TASK GOAL:
The data below is to be repeated in full, exactly as given.

===== MATERIAL SHOWN

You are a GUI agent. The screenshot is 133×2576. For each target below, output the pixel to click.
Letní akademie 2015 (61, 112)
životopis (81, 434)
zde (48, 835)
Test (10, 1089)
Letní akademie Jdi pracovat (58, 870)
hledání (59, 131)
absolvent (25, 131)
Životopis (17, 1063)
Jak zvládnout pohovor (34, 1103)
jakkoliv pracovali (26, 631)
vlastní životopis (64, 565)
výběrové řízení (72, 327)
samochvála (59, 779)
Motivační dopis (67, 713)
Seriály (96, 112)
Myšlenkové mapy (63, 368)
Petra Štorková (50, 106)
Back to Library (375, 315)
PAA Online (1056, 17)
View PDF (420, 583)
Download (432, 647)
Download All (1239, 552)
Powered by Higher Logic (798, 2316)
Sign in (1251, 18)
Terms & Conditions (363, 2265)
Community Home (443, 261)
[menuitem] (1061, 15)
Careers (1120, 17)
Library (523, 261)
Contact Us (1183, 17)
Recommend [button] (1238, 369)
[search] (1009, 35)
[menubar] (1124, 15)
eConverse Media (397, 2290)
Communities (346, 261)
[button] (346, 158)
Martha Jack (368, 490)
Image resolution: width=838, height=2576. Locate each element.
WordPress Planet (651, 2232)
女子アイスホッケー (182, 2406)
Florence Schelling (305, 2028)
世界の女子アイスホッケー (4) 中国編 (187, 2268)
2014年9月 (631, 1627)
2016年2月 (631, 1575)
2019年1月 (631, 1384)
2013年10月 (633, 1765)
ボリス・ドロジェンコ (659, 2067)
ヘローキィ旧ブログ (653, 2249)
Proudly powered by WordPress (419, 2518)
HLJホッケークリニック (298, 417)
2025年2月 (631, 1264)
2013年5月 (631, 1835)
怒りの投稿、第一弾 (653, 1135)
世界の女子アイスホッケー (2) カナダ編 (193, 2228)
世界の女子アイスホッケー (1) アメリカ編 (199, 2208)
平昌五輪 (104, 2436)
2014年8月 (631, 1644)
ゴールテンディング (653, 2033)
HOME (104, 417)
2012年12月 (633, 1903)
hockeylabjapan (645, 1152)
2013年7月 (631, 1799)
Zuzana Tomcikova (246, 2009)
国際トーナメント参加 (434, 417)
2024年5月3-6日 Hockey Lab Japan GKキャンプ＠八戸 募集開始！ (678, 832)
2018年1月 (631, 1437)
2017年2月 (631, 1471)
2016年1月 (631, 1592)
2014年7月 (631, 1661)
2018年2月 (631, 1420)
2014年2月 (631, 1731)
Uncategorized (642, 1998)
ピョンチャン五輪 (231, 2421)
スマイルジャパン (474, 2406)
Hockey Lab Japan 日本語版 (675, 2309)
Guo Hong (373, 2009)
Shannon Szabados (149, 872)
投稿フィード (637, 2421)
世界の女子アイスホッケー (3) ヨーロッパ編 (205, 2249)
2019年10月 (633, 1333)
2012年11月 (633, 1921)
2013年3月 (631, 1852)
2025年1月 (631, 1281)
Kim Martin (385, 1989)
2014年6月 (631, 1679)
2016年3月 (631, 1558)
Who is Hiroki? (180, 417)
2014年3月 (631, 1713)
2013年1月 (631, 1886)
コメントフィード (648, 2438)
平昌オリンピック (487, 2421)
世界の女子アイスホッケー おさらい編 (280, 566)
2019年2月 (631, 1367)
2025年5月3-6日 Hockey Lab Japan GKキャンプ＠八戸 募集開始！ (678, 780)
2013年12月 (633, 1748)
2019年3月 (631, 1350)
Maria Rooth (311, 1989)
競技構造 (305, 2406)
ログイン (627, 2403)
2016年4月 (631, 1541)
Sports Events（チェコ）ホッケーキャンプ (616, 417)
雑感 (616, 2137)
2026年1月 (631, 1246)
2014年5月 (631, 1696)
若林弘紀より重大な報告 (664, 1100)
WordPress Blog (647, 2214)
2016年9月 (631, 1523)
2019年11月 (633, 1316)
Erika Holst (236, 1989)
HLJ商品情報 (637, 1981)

==========

SOLUTION FOR THIS TASK:
You are a GUI agent. The screenshot is 133×2576. For each target below, output the pixel to click.
Letní akademie 2015 (61, 112)
životopis (81, 434)
zde (48, 835)
Test (10, 1089)
Letní akademie Jdi pracovat (58, 870)
hledání (59, 131)
absolvent (25, 131)
Životopis (17, 1063)
Jak zvládnout pohovor (34, 1103)
jakkoliv pracovali (26, 631)
vlastní životopis (64, 565)
výběrové řízení (72, 327)
samochvála (59, 779)
Motivační dopis (67, 713)
Seriály (96, 112)
Myšlenkové mapy (63, 368)
Petra Štorková (50, 106)
Back to Library (375, 315)
PAA Online (1056, 17)
View PDF (420, 583)
Download (432, 647)
Download All (1239, 552)
Powered by Higher Logic (798, 2316)
Sign in (1251, 18)
Terms & Conditions (363, 2265)
Community Home (443, 261)
[menuitem] (1061, 15)
Careers (1120, 17)
Library (523, 261)
Contact Us (1183, 17)
Recommend [button] (1238, 369)
[search] (1009, 35)
[menubar] (1124, 15)
eConverse Media (397, 2290)
Communities (346, 261)
[button] (346, 158)
Martha Jack (368, 490)
Image resolution: width=838, height=2576. Locate each element.
WordPress Planet (651, 2232)
女子アイスホッケー (182, 2406)
Florence Schelling (305, 2028)
世界の女子アイスホッケー (4) 中国編 (187, 2268)
2014年9月 (631, 1627)
2016年2月 (631, 1575)
2019年1月 (631, 1384)
2013年10月 (633, 1765)
ボリス・ドロジェンコ (659, 2067)
ヘローキィ旧ブログ (653, 2249)
Proudly powered by WordPress (419, 2518)
HLJホッケークリニック (298, 417)
2025年2月 (631, 1264)
2013年5月 (631, 1835)
怒りの投稿、第一弾 (653, 1135)
世界の女子アイスホッケー (2) カナダ編 (193, 2228)
世界の女子アイスホッケー (1) アメリカ編 (199, 2208)
平昌五輪 (104, 2436)
2014年8月 (631, 1644)
ゴールテンディング (653, 2033)
HOME (104, 417)
2012年12月 (633, 1903)
hockeylabjapan (645, 1152)
2013年7月 (631, 1799)
Zuzana Tomcikova (246, 2009)
国際トーナメント参加 (434, 417)
2024年5月3-6日 Hockey Lab Japan GKキャンプ＠八戸 募集開始！ (678, 832)
2018年1月 (631, 1437)
2017年2月 (631, 1471)
2016年1月 (631, 1592)
2014年7月 (631, 1661)
2018年2月 (631, 1420)
2014年2月 (631, 1731)
Uncategorized (642, 1998)
ピョンチャン五輪 (231, 2421)
スマイルジャパン (474, 2406)
Hockey Lab Japan 日本語版 (675, 2309)
Guo Hong (373, 2009)
Shannon Szabados (149, 872)
投稿フィード (637, 2421)
世界の女子アイスホッケー (3) ヨーロッパ編 (205, 2249)
2019年10月 (633, 1333)
2012年11月 (633, 1921)
2013年3月 (631, 1852)
2025年1月 (631, 1281)
Kim Martin (385, 1989)
2014年6月 (631, 1679)
2016年3月 (631, 1558)
Who is Hiroki? (180, 417)
2014年3月 (631, 1713)
2013年1月 (631, 1886)
コメントフィード (648, 2438)
平昌オリンピック (487, 2421)
世界の女子アイスホッケー おさらい編 (280, 566)
2019年2月 (631, 1367)
2025年5月3-6日 Hockey Lab Japan GKキャンプ＠八戸 募集開始！ (678, 780)
2013年12月 (633, 1748)
2019年3月 (631, 1350)
Maria Rooth (311, 1989)
競技構造 (305, 2406)
ログイン (627, 2403)
2016年4月 (631, 1541)
Sports Events（チェコ）ホッケーキャンプ (616, 417)
雑感 (616, 2137)
2026年1月 (631, 1246)
2014年5月 (631, 1696)
若林弘紀より重大な報告 (664, 1100)
WordPress Blog (647, 2214)
2016年9月 (631, 1523)
2019年11月 (633, 1316)
Erika Holst (236, 1989)
HLJ商品情報 (637, 1981)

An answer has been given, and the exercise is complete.